**WHAT TO DO**:
Reproduce the Art for CLARE auction article in full, word for word.

**QUOTED PASSAGE**:
Art connoisseurs and first-time buyers came together on Sunday for an enthralling exhibition, charity event, and auction called Art for CLARE that featured works from emerging artists Meredith Baxter, Francine Fanali, Jay Kelly, and Joe Goode among others.
Buyers perused the gallery and placed silent bids on art to secure their investments.
All the emerging artists donated at least half the proceeds from the sales to the CLARE Foundation, but some artists such as Baxter and Goode donated all their proceeds.
“Today is an event where artists have donated their works in order to support CLARE’s effort to help people recover from the diseases of addiction and alcoholism,” said Nicholas Vrataric, CLARE Foundation Executive Director. “We get restaurants to come in and donate their food, we have a silent auction where people donate a lot of things, and all of this to help with the funding in a really difficult time for social service programs.”
Baxter, an actress, writer, and artist who is on the board of the CLARE Foundation attended the event to talk about her piece.
She said she likes her paintings “loose” and with “something specific” so that she can find a nexus between motley items. This can be seen in her decision to superimpose a figure of a clown inside her Neo-Dada Combine painting, Abstract with Clown, 2011.
Baxter explained that her works are “not planned.”

**INFORMATION SUPPLIED**:
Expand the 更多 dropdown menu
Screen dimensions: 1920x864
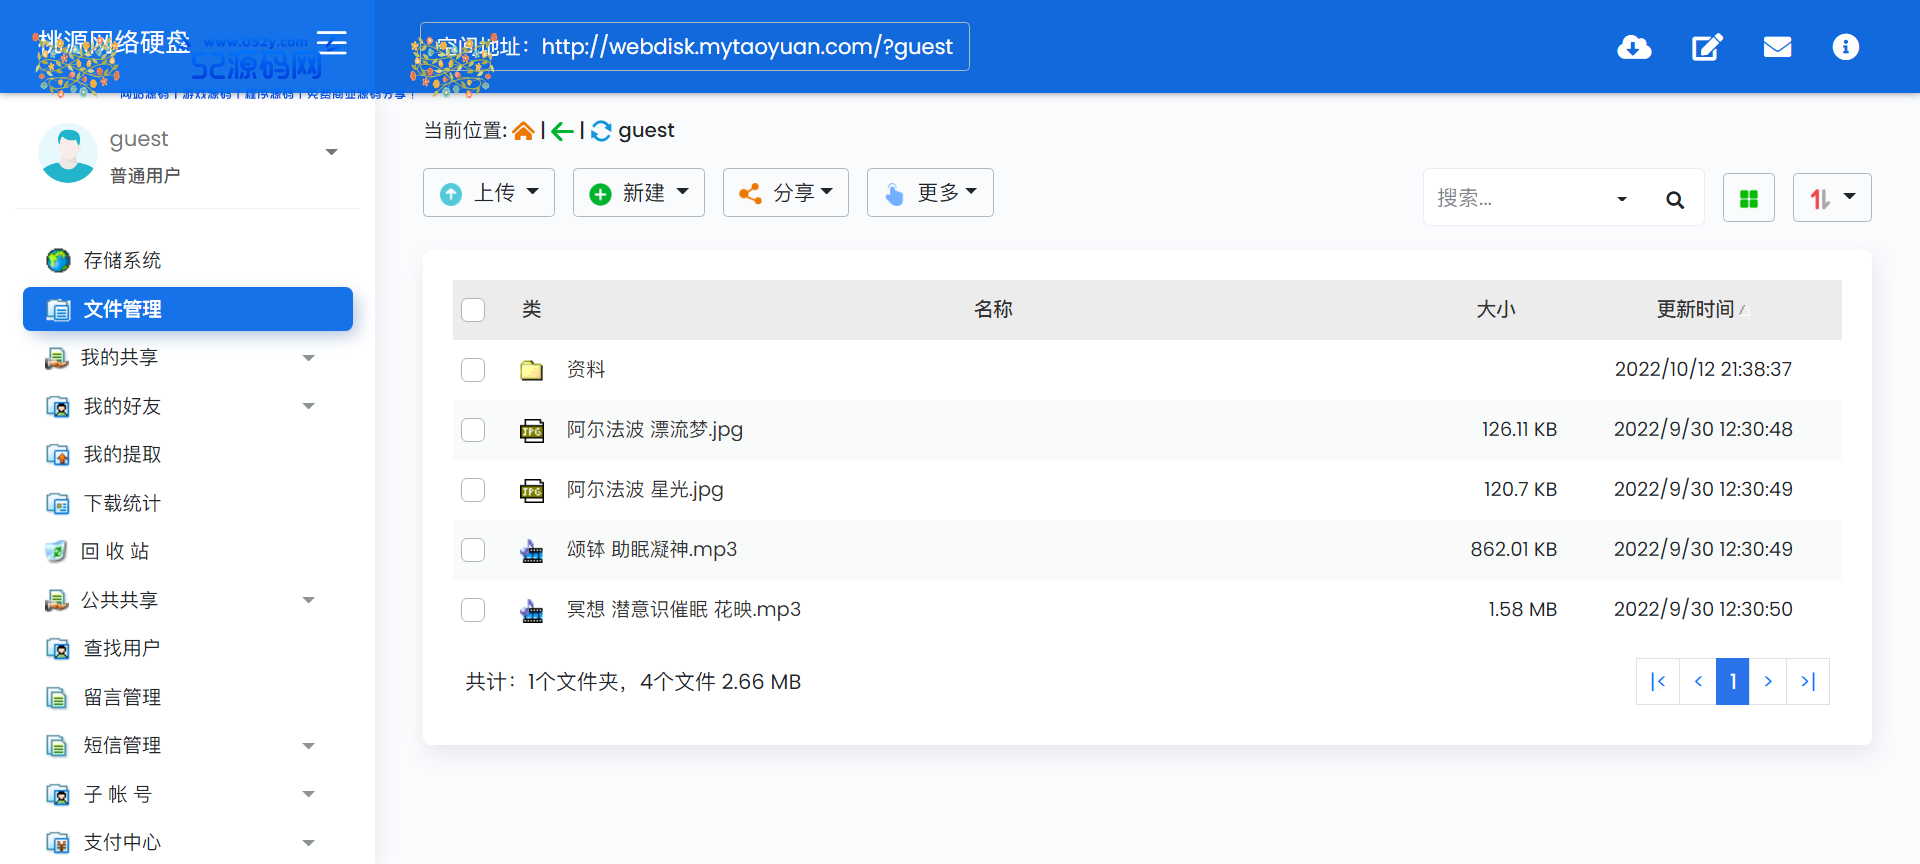[930, 193]
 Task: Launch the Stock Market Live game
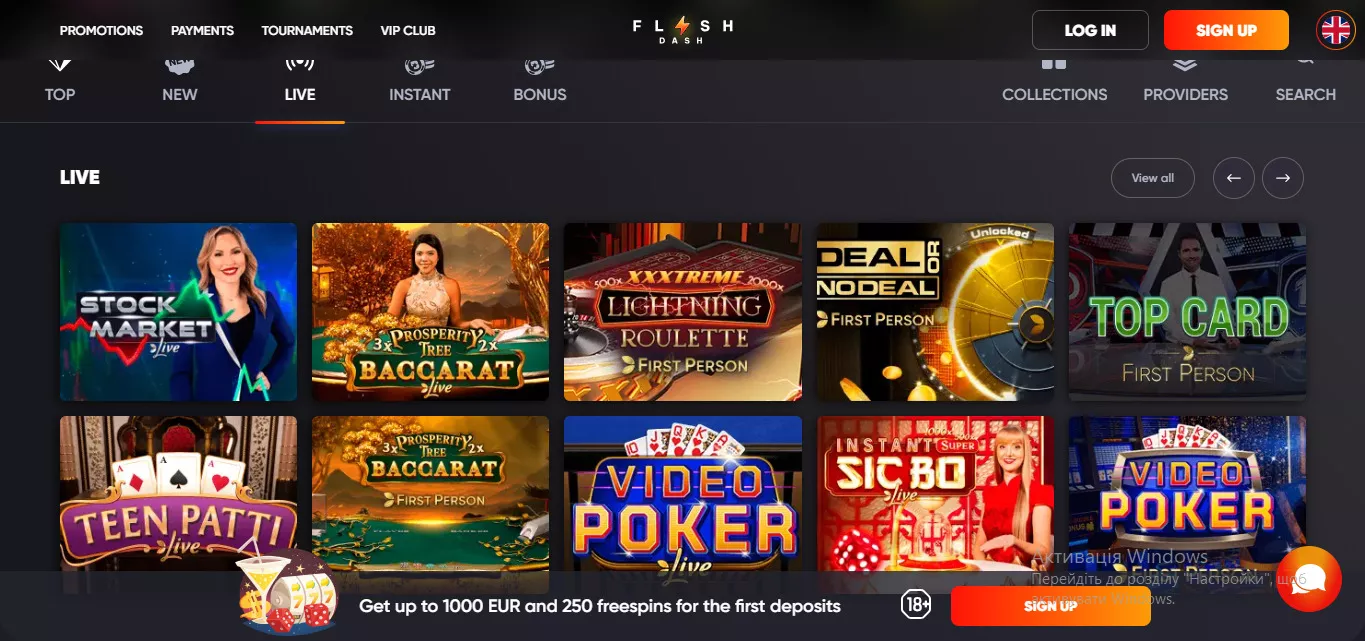click(178, 312)
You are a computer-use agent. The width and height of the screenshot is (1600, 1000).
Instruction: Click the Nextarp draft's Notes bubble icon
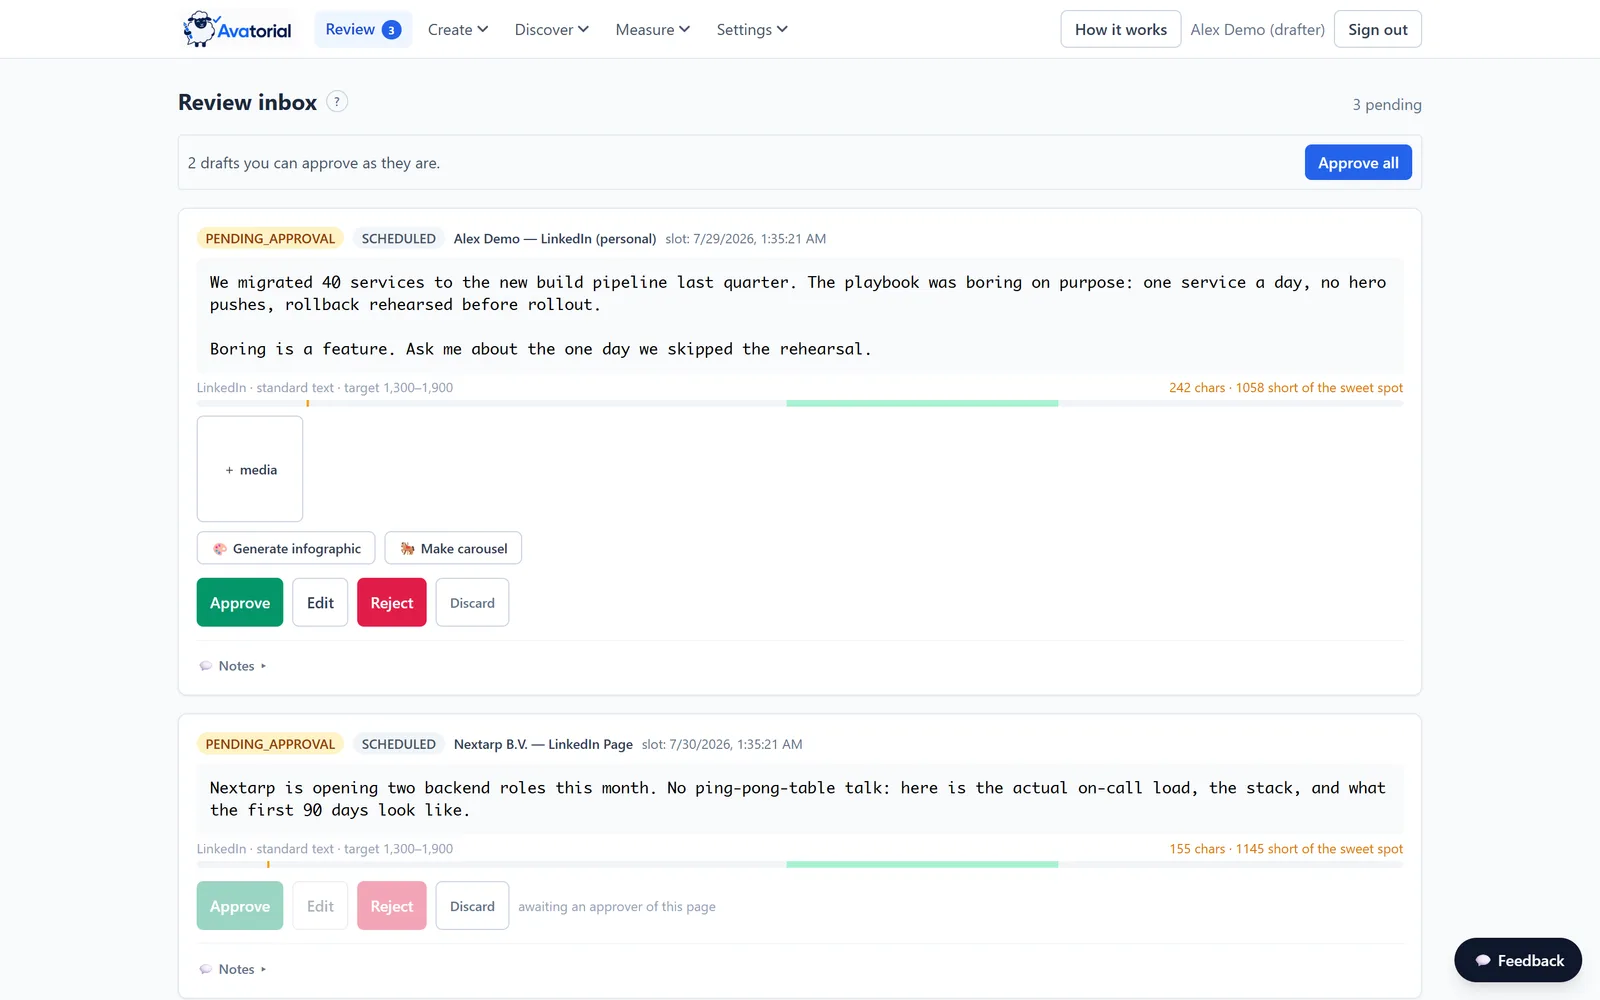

**TASK SOLUTION**:
Art connoisseurs and first-time buyers came together on Sunday for an enthralling exhibition, charity event, and auction called Art for CLARE that featured works from emerging artists Meredith Baxter, Francine Fanali, Jay Kelly, and Joe Goode among others.
Buyers perused the gallery and placed silent bids on art to secure their investments.
All the emerging artists donated at least half the proceeds from the sales to the CLARE Foundation, but some artists such as Baxter and Goode donated all their proceeds.
“Today is an event where artists have donated their works in order to support CLARE’s effort to help people recover from the diseases of addiction and alcoholism,” said Nicholas Vrataric, CLARE Foundation Executive Director. “We get restaurants to come in and donate their food, we have a silent auction where people donate a lot of things, and all of this to help with the funding in a really difficult time for social service programs.”
Baxter, an actress, writer, and artist who is on the board of the CLARE Foundation attended the event to talk about her piece.
She said she likes her paintings “loose” and with “something specific” so that she can find a nexus between motley items. This can be seen in her decision to superimpose a figure of a clown inside her Neo-Dada Combine painting, Abstract with Clown, 2011.
Baxter explained that her works are “not planned.”